Aber noch etwas könnte helfen, die Emissionen einzudämmen, die von Verwendern der Dosieraerosole verursacht werden: nämlich ein geringerer Verbrauch seines Relievers. Eine kürzlich veröffentlichte Studie aus Großbritannien zeigt deutlich, dass die Patienten häufig zu unüberlegt mit ihrem Inhalativum für die Notfallmedikation umgehen, denn jeder vierte Proband nutzte es zu oft. Zu häufig war in diesem Zusammenhang übrigens immer dann, wenn der Reliever mehr als sechs Mal im Jahr neuverordnet werden musste. Dabei ist es keinesfalls so, dass dieser Übergebrauch die Patienten vor schwereren Anfällen schützte, das Gegenteil war der Fall.
Bereits die SABINA-Studie (SABa-Use-IN-Asthma) aus dem März dieses Jahres hat gezeigt, dass Patienten mit einem Übergebrauch ein um 32 Prozent höheres Risiko für schwere Exazerbationen hatten als Patienten, die nur eine bis zwei Verordnungen über die kurz wirksamen β-Agonisten (SABA) pro Jahr benötigten.
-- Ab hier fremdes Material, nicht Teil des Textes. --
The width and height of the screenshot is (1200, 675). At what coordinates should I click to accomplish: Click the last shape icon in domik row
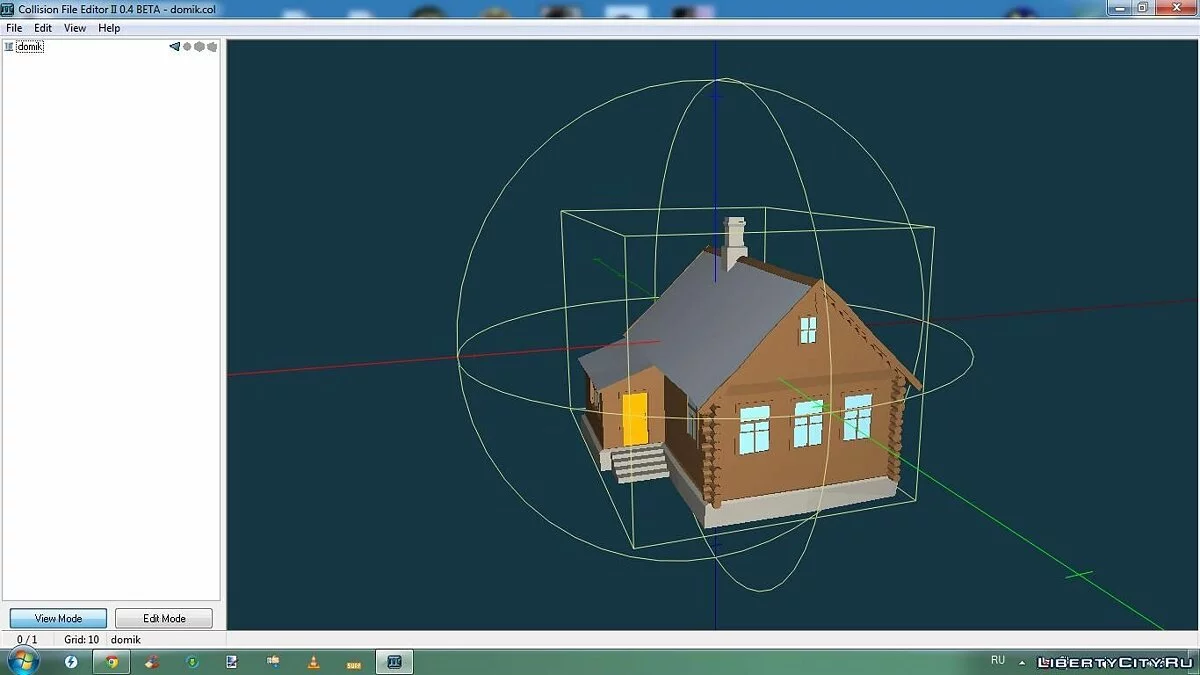[x=211, y=47]
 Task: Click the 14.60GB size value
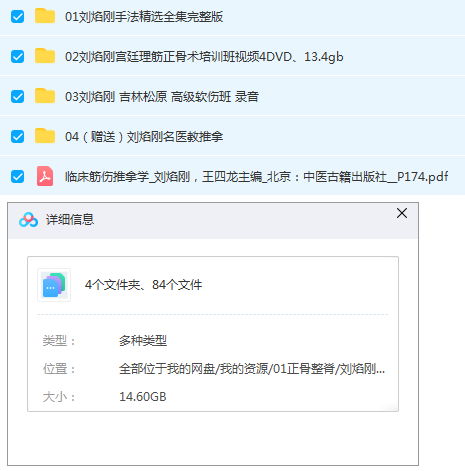pos(143,397)
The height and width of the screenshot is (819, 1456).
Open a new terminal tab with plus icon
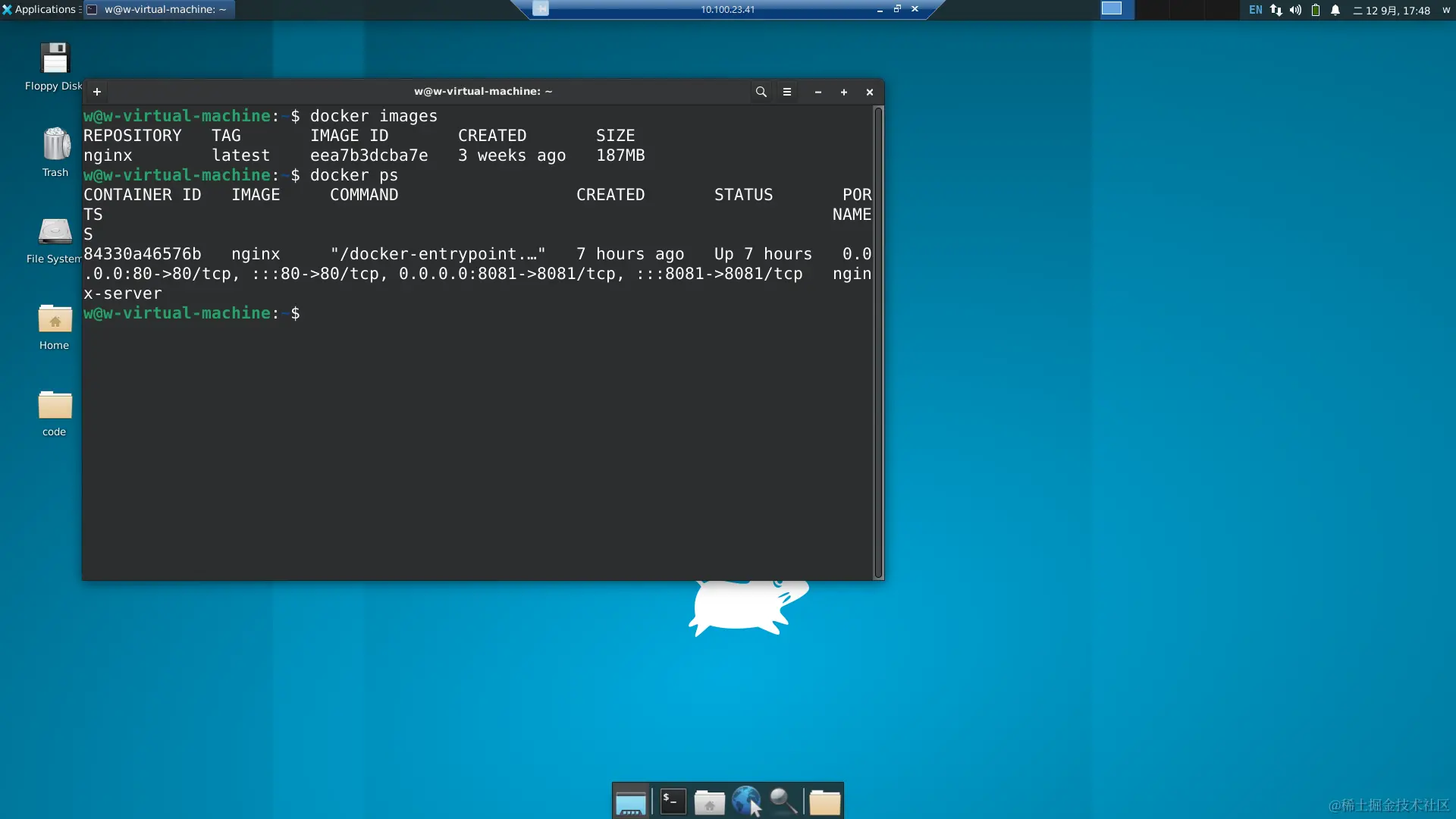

Ebenso sank bei Patienten, bei denen ein Übergebrauch zu beobachten war, zusätzlich noch die Wahrscheinlichkeit, dass das Asthma unter Kontrolle war. In der neuesten Studie wurden Beobachtungsanalysen einer Gruppe von 30.694 Personen mit Asthma verwendet, die zu diesem Zeitpunkt zwischen 5 und 80 Jahre alt waren. In die SABINA-Studie flossen die Daten von 1.033.564 Patienten über 12 Jahre aus Kanada, Frankreich, den Niederlanden, Polen, Spanien, dem Vereinigten Königreich und den USA mit ein.
Im Ergebnis der Studie aus Großbritannien wird geschätzt, dass möglicherweise bis zu 70 % der asthmabedingten Einweisungen pro Jahr in dieser Gruppe eingespart werden könnten, wenn die antientzündliche Grundtherapie intensiviert werden würde. Das deckt sich übrigens genau mit den Empfehlungen der deutschen Leitlinie. Wieviel Treibhausgase dabei eingespart werden könnten, wurde hier allerdings nicht untersucht.
Es lohnt sich also quasi dreifach, wenn man den Verbrauch der Dosieraerosole einschränkt: einmal für den Patienten selbst, weil seine Therapie optimiert wird, einmal für die Finanzen des Gesundheitswesens, denn eine Reduktion der asthmabedingten Krankenhauseinweisungen spart Geld und Personal, und einmal für die Umwelt. Die Umstellung der Patienten auf Pulverinhalatoren – wenn die Möglichkeit dazu besteht – sowie eine verstärkte Aufmerksamkeit dafür, wie häufig der Patient eine Neuverordnung seines kurzwirksamen Beta-2-Agonisten verlangt, sollte den Ärzten also im Hinterkopf bleiben. Apotheken könnten ihre Patienten im Rahmen der Beratungspflicht und pharmazeutischen Dienstleistungen ebenfalls darauf aufmerksam machen und sie im Gebrauch eines neuen Gerätes schulen.
Unstrittig ist natürlich auch, dass Treibhausgase in Inhalatoren nicht der größte Brocken sind, den man an CO2 im Arzneimittelsektor einsparen könnte. Die Beschaffung und Produktion der Wirkstoffe machen sicherlich den Löwenanteil aus. Im Sinne des Klimaschutzes müsste selbstverständlich vor allem hier der Hebel angesetzt werden. Die Produktion aus den Drittweltländern nach Europa zurückzuholen, wäre bestimmt der beste Ansatz und würde sicherlich nicht nur der Umwelt zugutekommen. Aber das ist wieder ein ganz anderes Thema.